/---
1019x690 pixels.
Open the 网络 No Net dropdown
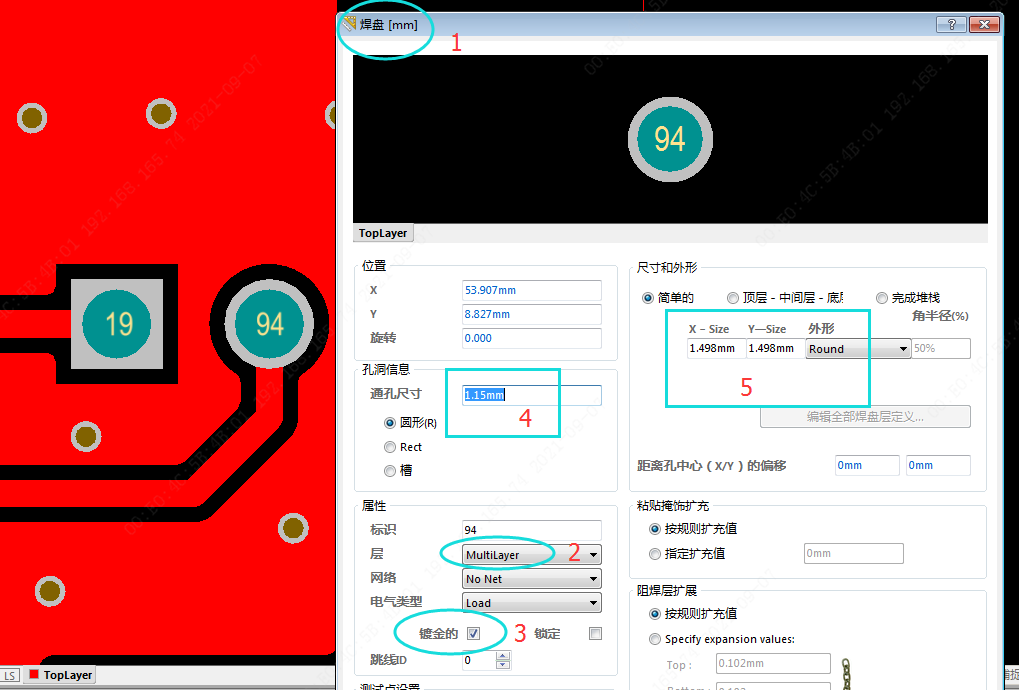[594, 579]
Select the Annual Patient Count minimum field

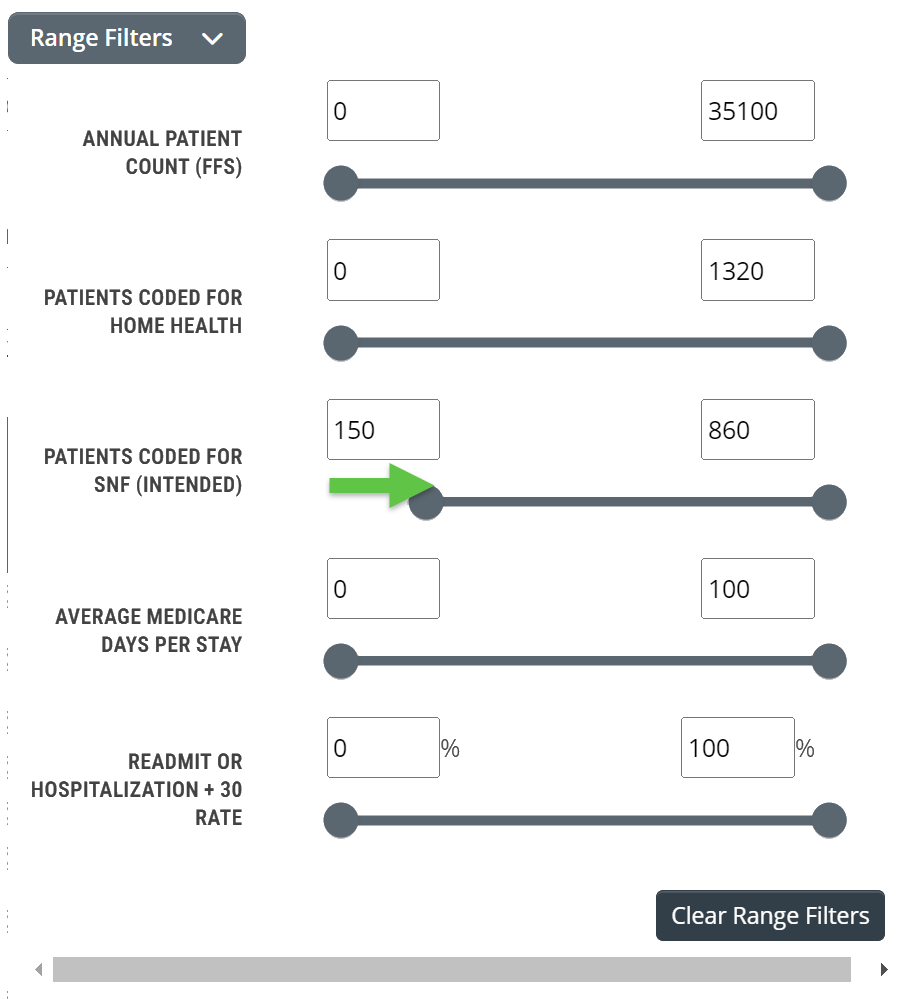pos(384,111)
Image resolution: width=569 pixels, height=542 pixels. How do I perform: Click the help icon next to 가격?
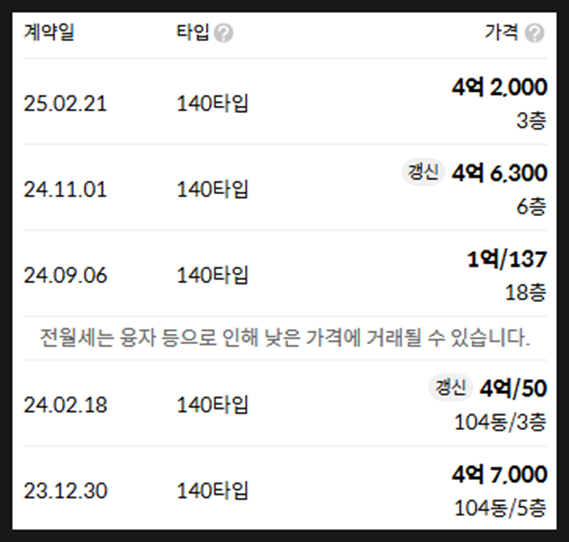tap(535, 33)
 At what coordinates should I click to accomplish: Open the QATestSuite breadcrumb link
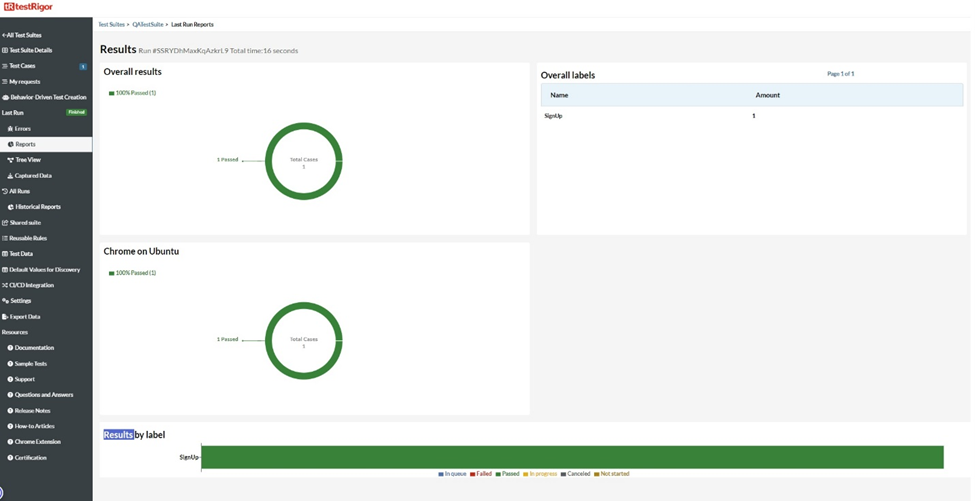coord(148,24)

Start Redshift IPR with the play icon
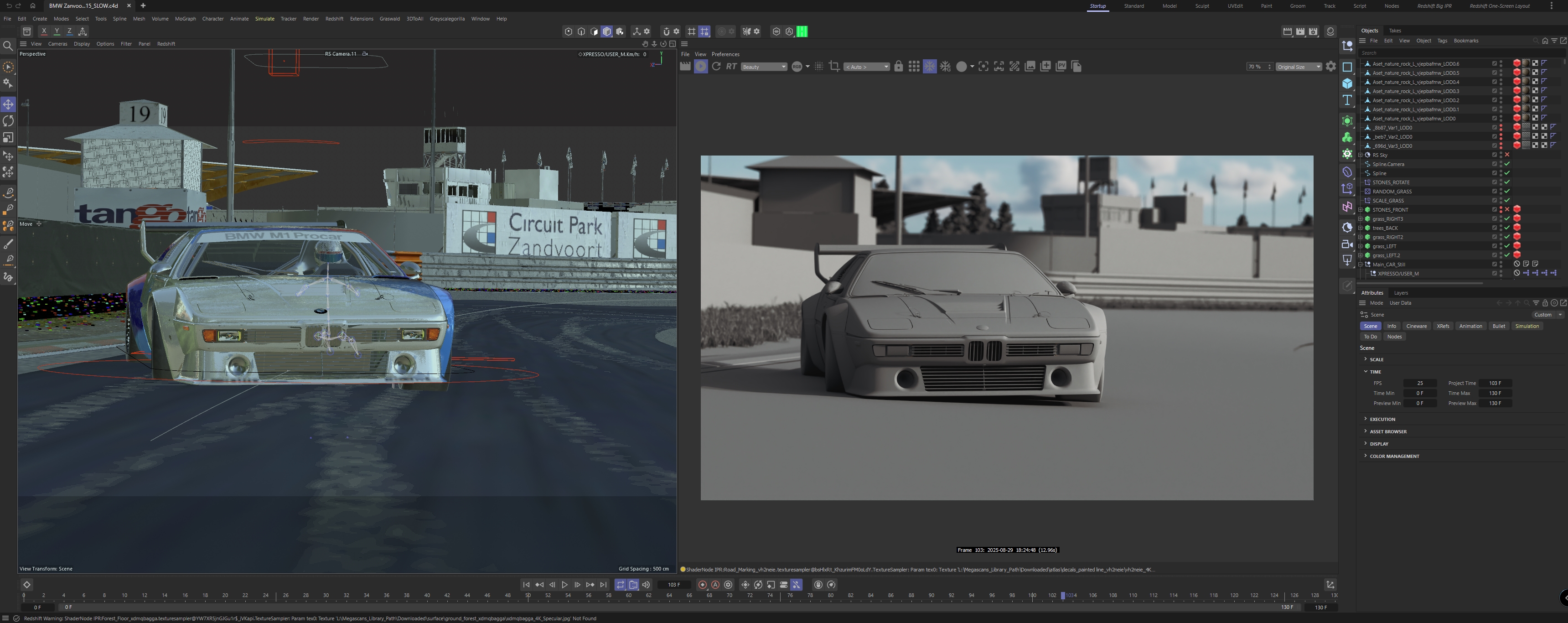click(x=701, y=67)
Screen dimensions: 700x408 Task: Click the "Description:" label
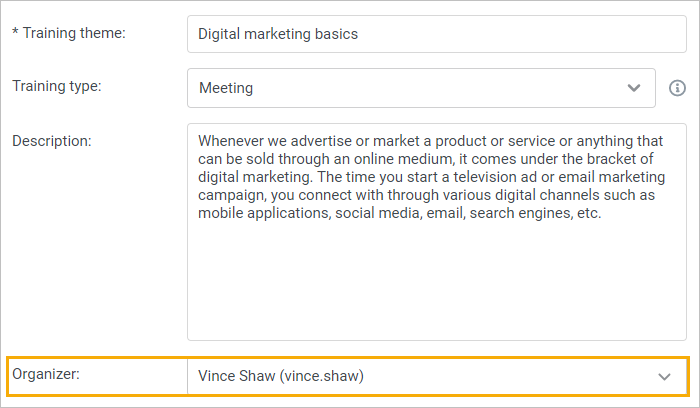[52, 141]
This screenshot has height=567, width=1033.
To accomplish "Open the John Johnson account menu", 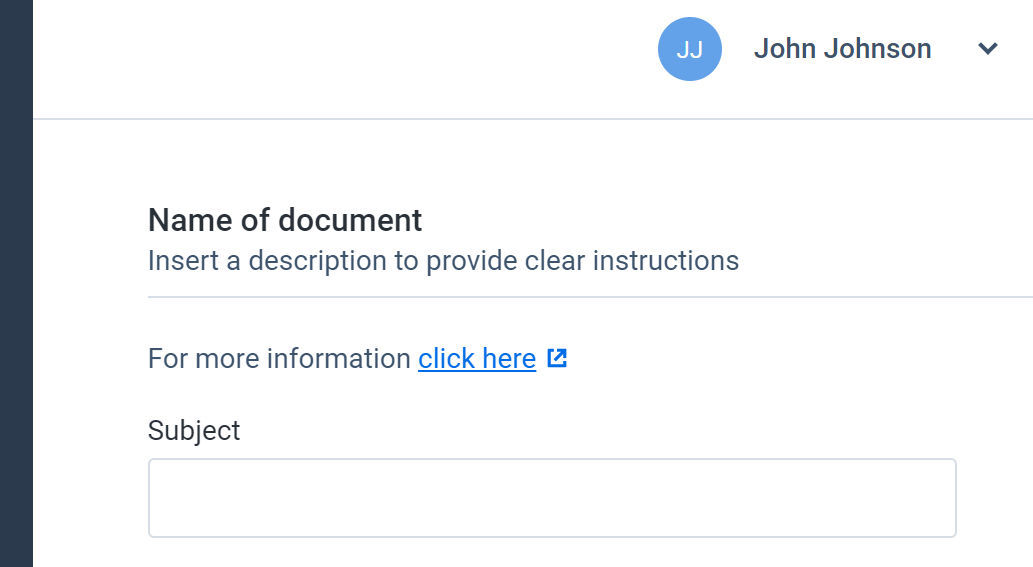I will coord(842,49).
\---
Problem to solve:
Identify each line above that contains the string "pixels", and copy those lines in full.

Task response:
1019x690 pixels.
Image resolution: width=569 pixels, height=542 pixels. How do I perform: Click the help icon next to 가격?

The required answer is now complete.